Los azotes divinos tienen como propósito llevarnos a Dios. En tanto a que es Dios el que nos hiere, también de Él viene nuestra sanidad. En efecto, los golpes de su mano buscan romper en nosotros todo aquello que nos separa de Él, que es lo mismo que decir, que nos separan de nuestro supremo bien. El problema es que, en ocasiones, cuando Dios quebranta nuestras fuerzas, huimos despavoridos para escondernos bajo la sombra de Egipto, para refugiarnos bajo la cubierta del Faraón (Is.30:1-3). ¿Cuántos no son los creyentes que buscan aplacar sus angustias en las cisternas rotas del consumismo, del ocio, medicación, trabajo o familia? En vez de correr a Aquel en quien hay sanidad, actúan como hijos rebeldes a su disciplina.

Amados hermanos, seamos sabios. Cuando Dios nos priva de lo que amamos, cuando Él permite que afloren nuestras debilidades y pecados, no demos coces ni huyamos a Egipto. Antes, aprendamos a volvernos a Aquel que después de herir, sana, después de destruir, edifica, y después de matar, da vida.

Bienaventurado el pueblo que con mansedumbre se somete a los tratos divinos para llegar a la plena madurez, para ver cómo la soberbia da lugar a la paz que emana de un corazón humilde. Por lo tanto, hermano, aprovecha los buenos quebrantos de la mano del Padre para asirte más y más de Él. Como bien escribió William Cowper: “Detrás de una providencia de ceño fruncido Él esconde un rostro sonriente”.

--- TAREA A REALIZAR ---
Vuelve a escribir sin cambios el pasaje del texto sobre los azotes divinos que va desde "Amados hermanos, seamos" hasta "matar, da vida.".

--- DATOS SIN PROCESAR ---

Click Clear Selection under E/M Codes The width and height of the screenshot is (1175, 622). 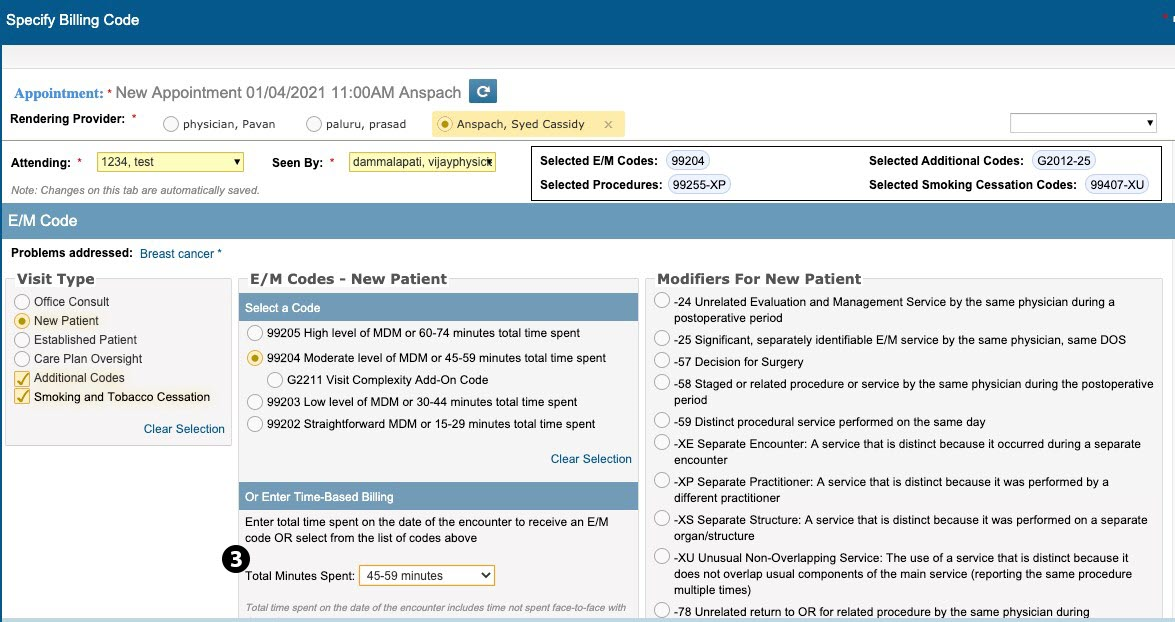point(591,459)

--- RESPUESTA SOLICITADA ---
Amados hermanos, seamos sabios. Cuando Dios nos priva de lo que amamos, cuando Él permite que afloren nuestras debilidades y pecados, no demos coces ni huyamos a Egipto. Antes, aprendamos a volvernos a Aquel que después de herir, sana, después de destruir, edifica, y después de matar, da vida.